ACTIVITY:
Restate the records in full, keeping every word as it is.

PROVIDED INFORMATION:
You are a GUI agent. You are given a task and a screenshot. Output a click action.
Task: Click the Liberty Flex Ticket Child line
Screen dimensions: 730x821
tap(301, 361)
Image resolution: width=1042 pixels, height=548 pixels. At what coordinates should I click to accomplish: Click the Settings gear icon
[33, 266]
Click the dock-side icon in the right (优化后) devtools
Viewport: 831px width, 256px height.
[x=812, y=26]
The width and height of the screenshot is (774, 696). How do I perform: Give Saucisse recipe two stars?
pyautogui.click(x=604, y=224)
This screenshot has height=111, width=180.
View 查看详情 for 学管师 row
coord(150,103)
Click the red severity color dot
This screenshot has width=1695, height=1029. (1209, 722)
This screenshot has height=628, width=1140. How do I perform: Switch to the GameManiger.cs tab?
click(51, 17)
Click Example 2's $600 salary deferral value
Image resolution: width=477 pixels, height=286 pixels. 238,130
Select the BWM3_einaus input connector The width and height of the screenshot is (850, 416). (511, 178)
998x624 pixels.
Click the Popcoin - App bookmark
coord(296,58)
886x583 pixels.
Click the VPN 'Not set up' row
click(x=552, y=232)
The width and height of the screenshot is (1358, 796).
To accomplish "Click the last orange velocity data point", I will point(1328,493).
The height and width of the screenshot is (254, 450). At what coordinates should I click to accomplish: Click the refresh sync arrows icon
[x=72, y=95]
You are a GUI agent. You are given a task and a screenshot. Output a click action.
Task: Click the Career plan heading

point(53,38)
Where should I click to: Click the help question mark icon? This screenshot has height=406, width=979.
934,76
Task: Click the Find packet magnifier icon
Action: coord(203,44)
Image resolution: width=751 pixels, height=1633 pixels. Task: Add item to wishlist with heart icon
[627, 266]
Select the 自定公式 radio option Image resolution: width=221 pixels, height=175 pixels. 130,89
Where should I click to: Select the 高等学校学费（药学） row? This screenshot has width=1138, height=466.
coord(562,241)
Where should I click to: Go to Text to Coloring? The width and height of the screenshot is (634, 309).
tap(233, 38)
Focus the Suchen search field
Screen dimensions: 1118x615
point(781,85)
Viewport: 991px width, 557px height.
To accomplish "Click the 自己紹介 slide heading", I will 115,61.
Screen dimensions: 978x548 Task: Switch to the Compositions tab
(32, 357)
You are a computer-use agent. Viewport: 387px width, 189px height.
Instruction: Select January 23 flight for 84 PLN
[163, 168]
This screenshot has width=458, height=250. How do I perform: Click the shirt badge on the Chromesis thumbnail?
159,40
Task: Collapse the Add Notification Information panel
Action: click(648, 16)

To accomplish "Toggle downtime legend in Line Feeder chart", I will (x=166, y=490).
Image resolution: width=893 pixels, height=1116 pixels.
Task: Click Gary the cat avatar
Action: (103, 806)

WORKED SOLUTION:
You are a GUI agent. You are given a task and a screenshot. Output a click action.
Task: Click the Liberty Flex Ticket Child line
Screen dimensions: 730x821
tap(301, 361)
Image resolution: width=1042 pixels, height=548 pixels. At what coordinates should I click to accomplish: Click the Settings gear icon
[33, 266]
Click the dock-side icon in the right (优化后) devtools
Viewport: 831px width, 256px height.
[x=812, y=26]
The width and height of the screenshot is (774, 696). How do I perform: Give Saucisse recipe two stars?
pyautogui.click(x=604, y=224)
This screenshot has height=111, width=180.
View 查看详情 for 学管师 row
coord(150,103)
Click the red severity color dot
This screenshot has width=1695, height=1029. (1209, 722)
This screenshot has height=628, width=1140. How do I perform: Switch to the GameManiger.cs tab?
click(51, 17)
Click Example 2's $600 salary deferral value
Image resolution: width=477 pixels, height=286 pixels. 238,130
Select the BWM3_einaus input connector The width and height of the screenshot is (850, 416). (511, 178)
998x624 pixels.
Click the Popcoin - App bookmark
coord(296,58)
886x583 pixels.
Click the VPN 'Not set up' row
click(x=552, y=232)
The width and height of the screenshot is (1358, 796).
To accomplish "Click the last orange velocity data point", I will point(1328,493).
The height and width of the screenshot is (254, 450). At what coordinates should I click to accomplish: Click the refresh sync arrows icon
[x=72, y=95]
You are a GUI agent. You are given a task and a screenshot. Output a click action.
Task: Click the Career plan heading

point(53,38)
Where should I click to: Click the help question mark icon? This screenshot has height=406, width=979.
934,76
Task: Click the Find packet magnifier icon
Action: coord(203,44)
Image resolution: width=751 pixels, height=1633 pixels. Task: Add item to wishlist with heart icon
[627, 266]
Select the 自定公式 radio option Image resolution: width=221 pixels, height=175 pixels. 130,89
Where should I click to: Select the 高等学校学费（药学） row? This screenshot has width=1138, height=466.
coord(562,241)
Where should I click to: Go to Text to Coloring? The width and height of the screenshot is (634, 309).
tap(233, 38)
Focus the Suchen search field
Screen dimensions: 1118x615
point(781,85)
Viewport: 991px width, 557px height.
To accomplish "Click the 自己紹介 slide heading", I will 115,61.
Screen dimensions: 978x548 Task: Switch to the Compositions tab
(32, 357)
You are a computer-use agent. Viewport: 387px width, 189px height.
Instruction: Select January 23 flight for 84 PLN
[163, 168]
This screenshot has width=458, height=250. How do I perform: Click the shirt badge on the Chromesis thumbnail?
159,40
Task: Collapse the Add Notification Information panel
Action: click(648, 16)

To accomplish "Toggle downtime legend in Line Feeder chart", I will (x=166, y=490).
Image resolution: width=893 pixels, height=1116 pixels.
Task: Click Gary the cat avatar
Action: (103, 806)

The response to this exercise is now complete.